What Do You Think About When You Approach Women?
“OH GOD OH GOD OH GOD WHAT AM I GONNA SAY WHAT AM I GONNA SAY? ARGH! I let her walk right by me!”
Although we certainly hope not, a lot of guys come to us asking about how to approach women. Many of them ask how to approach women while getting rid of that kind of panicked self-talk. Those guys tell us that their own inner voices hold them back with excuses like, “I’m not ready yet,” “She’s too hot,” or “I don’t know what to say.”
Some guys label this as “approach anxiety,” (a word made up by Pickup Artists that actually creates more problems than solutions). Instead of pontificating on what the problem is, I simply want to focus on a few mental strategies you can use to start approaching women now. I want you to get out there and talk to lots of women – not chattering with other dudes about your “anxiety” or whatever.
Here’s a handful of mental strategies I’ve used to help myself approach more women in a much larger variety of situations and circumstances. Keep in mind that none of these strategies are the be-all-end-all solution to being able to approach any woman, anywhere, any time. Rather, these strategies are tools you can use to increase your ability to take action and greet more and more attractive women as you come across them in your everyday life.
Mental Strategy to Help You Approach Women #1: Mantras
Mantras are, according to Wikipedia, “a sound, syllable, word, or group of words that is considered capable of ‘creating transformation’.” In the context I use them in, they’re often repeated in order to really drive home some kind of important point to myself.
And by transformation, we’re talking about transforming negative self talk like the example above (“OH GOD OH GOD OH GOD WHAT AM I GONNA SAY”) into something more useful to our goals. Basically, we replace useless thoughts with beneficial ones. Some of my recent favorites helpful thoughts I’ve used to replace unhelpful ones have been:
- “Hmm, I wonder how she’ll react when I say ‘Hi, what’s your name?’ to her?”
- “I can never date any girl I don’t meet.”
- “If she likes me right from the get-go, things will go well.”
- “It’s my job to simply identify the women who are into me right from the get-go.”
- “The vast majority of people around me are indifferent or ignorant of my starting a conversation with this woman.”
- And if I’m getting flak from her within the first minute or so of meeting her: “Sorry, but your D-cups just don’t justify that J-cup attitude.”
Mental Strategy to Help You Approach Women #2: Visualizations
Another mind hack in the same vein I’ve used is practicing visualizing different ‘looks’ on a girl I want to go talk to. Rather than verbally trying to convince myself, “She’s not that hot,” I visually what it would look like if she was wearing a red clown nose, or how she’ll look in 30 years, or if she was balancing a plate of spaghetti on her head. The more ridiculous, the better.

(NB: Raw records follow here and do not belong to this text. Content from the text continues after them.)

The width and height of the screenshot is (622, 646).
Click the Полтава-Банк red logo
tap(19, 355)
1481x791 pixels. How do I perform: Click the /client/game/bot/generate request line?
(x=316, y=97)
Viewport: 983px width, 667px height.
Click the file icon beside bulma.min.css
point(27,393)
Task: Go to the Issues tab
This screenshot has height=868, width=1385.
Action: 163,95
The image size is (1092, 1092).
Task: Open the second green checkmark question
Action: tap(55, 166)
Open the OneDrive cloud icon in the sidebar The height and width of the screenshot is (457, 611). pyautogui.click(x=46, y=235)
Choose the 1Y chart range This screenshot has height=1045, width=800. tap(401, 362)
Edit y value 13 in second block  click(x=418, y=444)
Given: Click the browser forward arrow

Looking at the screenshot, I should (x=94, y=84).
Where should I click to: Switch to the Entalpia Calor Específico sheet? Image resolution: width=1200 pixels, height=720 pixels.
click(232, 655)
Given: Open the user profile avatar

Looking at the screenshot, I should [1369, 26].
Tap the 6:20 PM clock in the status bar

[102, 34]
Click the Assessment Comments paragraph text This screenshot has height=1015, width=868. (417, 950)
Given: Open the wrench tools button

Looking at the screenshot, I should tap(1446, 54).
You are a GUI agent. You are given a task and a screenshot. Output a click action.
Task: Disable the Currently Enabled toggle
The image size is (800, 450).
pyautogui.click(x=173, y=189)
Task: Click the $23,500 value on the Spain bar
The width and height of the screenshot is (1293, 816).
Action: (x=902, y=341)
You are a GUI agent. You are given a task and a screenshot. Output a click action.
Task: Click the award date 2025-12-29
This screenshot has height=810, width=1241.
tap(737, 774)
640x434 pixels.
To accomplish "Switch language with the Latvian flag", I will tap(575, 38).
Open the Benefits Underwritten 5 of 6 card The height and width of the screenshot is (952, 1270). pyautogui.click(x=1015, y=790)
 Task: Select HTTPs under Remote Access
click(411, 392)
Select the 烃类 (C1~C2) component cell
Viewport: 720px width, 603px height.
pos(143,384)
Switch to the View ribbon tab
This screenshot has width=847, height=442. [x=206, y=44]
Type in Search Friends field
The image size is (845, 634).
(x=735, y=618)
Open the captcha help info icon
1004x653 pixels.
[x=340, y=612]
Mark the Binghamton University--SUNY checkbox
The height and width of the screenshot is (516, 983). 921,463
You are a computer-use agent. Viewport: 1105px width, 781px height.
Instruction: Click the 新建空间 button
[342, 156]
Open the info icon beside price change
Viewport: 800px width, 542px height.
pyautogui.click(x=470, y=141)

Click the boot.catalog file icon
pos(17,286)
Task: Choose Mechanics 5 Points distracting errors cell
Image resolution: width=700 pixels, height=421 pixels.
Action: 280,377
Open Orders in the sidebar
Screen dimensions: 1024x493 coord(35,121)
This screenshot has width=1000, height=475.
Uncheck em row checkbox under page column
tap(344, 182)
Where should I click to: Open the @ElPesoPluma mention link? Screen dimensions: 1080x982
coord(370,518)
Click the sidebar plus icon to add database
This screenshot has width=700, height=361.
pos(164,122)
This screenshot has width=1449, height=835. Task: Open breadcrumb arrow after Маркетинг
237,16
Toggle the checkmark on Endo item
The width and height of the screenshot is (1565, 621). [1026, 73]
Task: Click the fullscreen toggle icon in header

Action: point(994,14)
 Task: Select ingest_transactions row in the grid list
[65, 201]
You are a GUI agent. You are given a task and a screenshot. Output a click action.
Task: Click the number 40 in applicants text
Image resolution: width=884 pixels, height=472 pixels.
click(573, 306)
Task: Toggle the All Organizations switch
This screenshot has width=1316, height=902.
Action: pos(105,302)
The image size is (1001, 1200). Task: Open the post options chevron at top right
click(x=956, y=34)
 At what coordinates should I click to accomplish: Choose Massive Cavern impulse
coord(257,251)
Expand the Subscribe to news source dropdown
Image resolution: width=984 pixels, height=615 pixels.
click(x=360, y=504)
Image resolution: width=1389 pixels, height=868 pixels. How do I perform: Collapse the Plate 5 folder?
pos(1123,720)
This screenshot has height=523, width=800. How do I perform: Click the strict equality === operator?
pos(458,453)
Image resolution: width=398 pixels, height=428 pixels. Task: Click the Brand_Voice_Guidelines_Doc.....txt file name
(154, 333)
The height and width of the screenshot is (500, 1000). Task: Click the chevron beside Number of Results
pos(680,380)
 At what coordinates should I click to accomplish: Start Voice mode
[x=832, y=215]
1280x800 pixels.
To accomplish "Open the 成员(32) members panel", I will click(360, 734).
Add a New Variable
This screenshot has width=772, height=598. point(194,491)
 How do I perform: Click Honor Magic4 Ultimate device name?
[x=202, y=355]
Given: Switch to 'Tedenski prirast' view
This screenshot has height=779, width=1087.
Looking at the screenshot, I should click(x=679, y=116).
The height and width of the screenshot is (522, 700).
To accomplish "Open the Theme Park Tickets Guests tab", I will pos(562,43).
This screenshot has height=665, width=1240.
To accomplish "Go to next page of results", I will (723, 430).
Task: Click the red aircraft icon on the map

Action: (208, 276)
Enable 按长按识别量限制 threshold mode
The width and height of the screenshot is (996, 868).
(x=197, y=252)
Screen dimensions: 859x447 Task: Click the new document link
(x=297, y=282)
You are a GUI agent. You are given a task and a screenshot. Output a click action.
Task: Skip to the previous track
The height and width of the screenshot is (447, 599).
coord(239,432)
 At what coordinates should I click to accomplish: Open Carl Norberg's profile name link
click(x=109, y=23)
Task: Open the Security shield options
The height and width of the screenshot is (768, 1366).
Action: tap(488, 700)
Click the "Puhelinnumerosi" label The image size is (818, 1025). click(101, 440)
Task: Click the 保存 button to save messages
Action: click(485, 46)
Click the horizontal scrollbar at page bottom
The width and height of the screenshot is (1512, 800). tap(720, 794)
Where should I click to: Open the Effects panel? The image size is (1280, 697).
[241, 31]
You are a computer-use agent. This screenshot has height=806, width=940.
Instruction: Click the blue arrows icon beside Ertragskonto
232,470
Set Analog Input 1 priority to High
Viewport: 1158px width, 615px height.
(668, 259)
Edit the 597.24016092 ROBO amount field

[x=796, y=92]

After messing with an intimidatingly hot woman’s visual appearance in your mind, you might find it much easier to simply go up to her and strike up a friendly conversation. I mean, after all, it’s kinda hard to take her seriously with that Flock of Seagulls haircut.
Mental Strategy to Help You Approach Women #3: Awareness
The third mental strategy I’ve used to great success is practicing heightened awareness and mindfulness while out and about.
Most people walk around the world inside their own private bubble – trapped by the screen on their cell phone, locked into the music in their headphones or sometimes just stuck with the thoughts their own head rather than opening their eyes and ears, taking in the perceived world around them and interacting with it.
Here’s an exercise to help you get started on being more aware and interacting with the ‘outside world’:
- Head to a busy area where you can see lots of people. (Hopefully lots of cute girls are there as well, and you can go talk to them, but that’s tangential to this particular exercise.)
- Observe 3 details about any given person. These details can’t be a judgment or an extrapolation of what you perceived. Examples of incorrect observations for this exercise are “She looks like she’s 55 years old,” or “He’s well dressed.”
- The proper way to do this is to merely note a description of 3 things you noticed about that given person. Examples of doing this correctly are: “She has wrinkles under her eyes,” “He’s carrying a briefcase that matches his tie,” or, “Her left hand has a scar on the pinky finger.”
- Look away from the person you just observed 3 details about, then look back. Repeat the exercise, except this time, noticed 3 new details about them you didn’t notice the first time.
As you continue to practice this skill in awareness, start doing it all the time, everywhere. It’s an exercise in coming out to play. Rather than listening to your own thoughts inside your head, this exercises helps you come out and play in the physical world around you, all the while smiling, laughing and interacting with the other players here in this crazy game we call reality.
So those are three mental strategies I’ve used successfully for getting out and approaching more women. For all of you out there who want to be approaching more women as well, give these strategies a spin. You might find they work out really great for you as well. Or maybe not – the important thing is you get up, get out and to take action on the knowledge above to help propel yourself towards the kind of life you want with women. Your own experiences and actions will always be your best teacher.